院長のつぶやき68 犬の心臓病の早期発見早期治療を目指す! ④

前回の続きです!

それでは『僧帽弁閉鎖不全症』の場合はどうなってしまうかを解説してきたいと思います。

『僧帽弁閉鎖不全症』になると、前回7)の行程である、左心室から全身に血液を送り出すときに左心室内の血液が左心房に逆流してしまうのです。
心11



この逆流する音が聴診器を心臓に当てたときに雑音として聞こえてくるのです。
僧帽弁閉鎖不全症の初期のときはほぼ無症状で、全身に悪影響が出ることはありません。

しかしある程度逆流がひどくなってくると、全身に血液を送るポンプの機能が落ちてきてしまいます。
すると心臓は自分の筋肉を増やすことでその衰えてきているポンプの機能を補おうとします。
それがレントゲン上で見られる心肥大につながっていくのです。

心12




そして心臓がある程度大きくなってくると心臓の上部にある気管を圧迫して咳が出るようになったり、
血液がうまく全身に行き渡らなくなってきて疲れやすくなってきたり、腎臓や肝臓などの内臓の機能も衰えてきてしまいます。

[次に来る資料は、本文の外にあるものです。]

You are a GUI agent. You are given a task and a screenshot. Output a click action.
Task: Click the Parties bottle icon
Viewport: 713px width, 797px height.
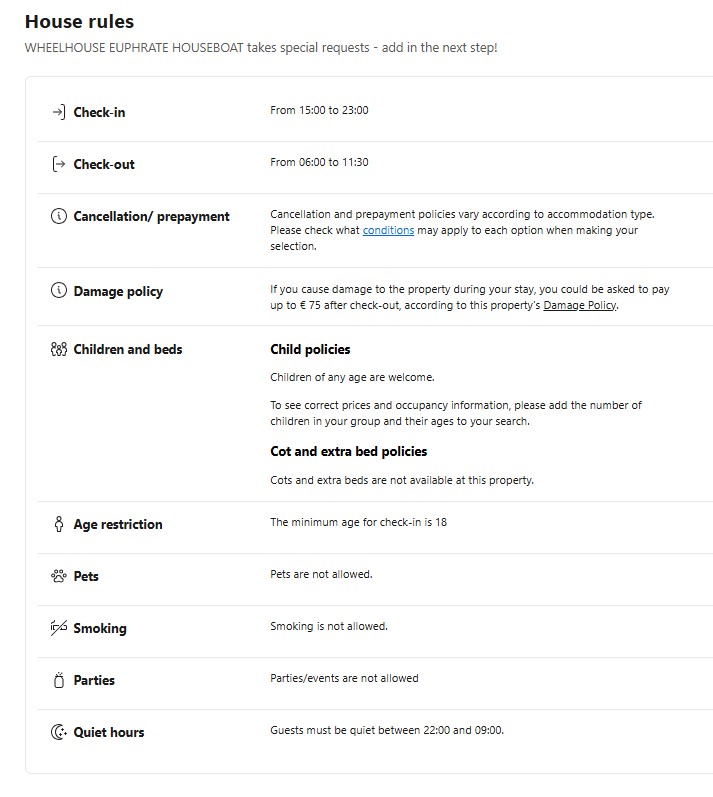point(58,680)
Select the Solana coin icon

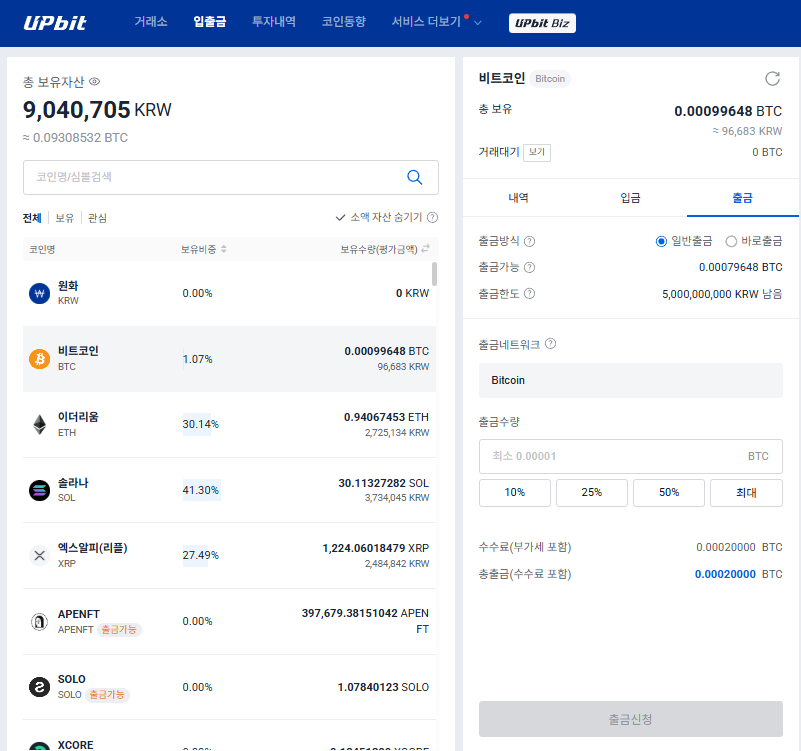(x=38, y=491)
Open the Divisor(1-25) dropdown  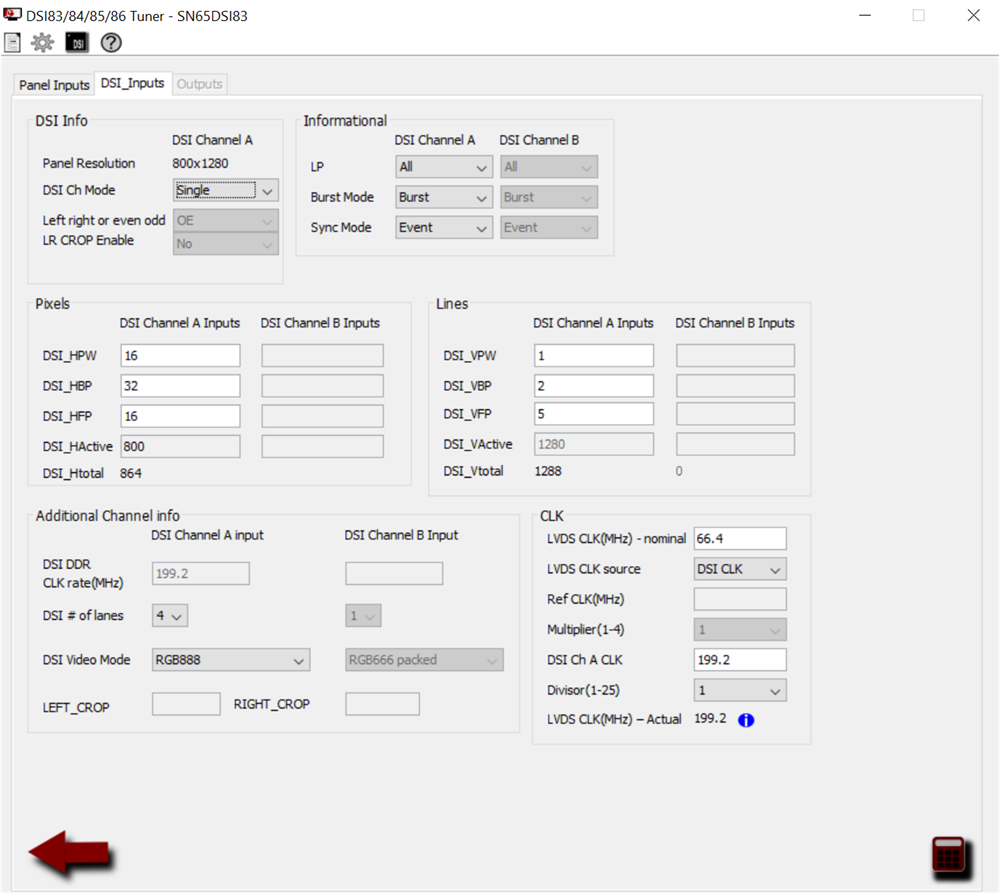point(739,689)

そしてその状態がさらにひどくなってくると、血液がうまく全身に巡らなくなり血液が血管内によどんできてしまいます。
そのよどみが極端になってくると、そのよどむ場所によって肺水腫腹水が出てくることになります。

心13





僧帽弁閉鎖不全症の病態分かって頂けたでしょうか?
基本的に心臓は一度悪くなると元に戻すことはできません。
今の心臓の状態をできるだけ悪化させないように保っていくかが心臓の治療の基本になります。

そのため今回説明したような流れのなるべく初期にこの僧帽弁閉鎖不全症を発見することができれば、そんなにひどい症状を出すこと無く維持していくことが可能になってくるのです。

次回は今回の流れを理解して頂いた上で、僧帽弁閉鎖不全症になったときに一般的に処方されるお薬についてお話ししたいと思います。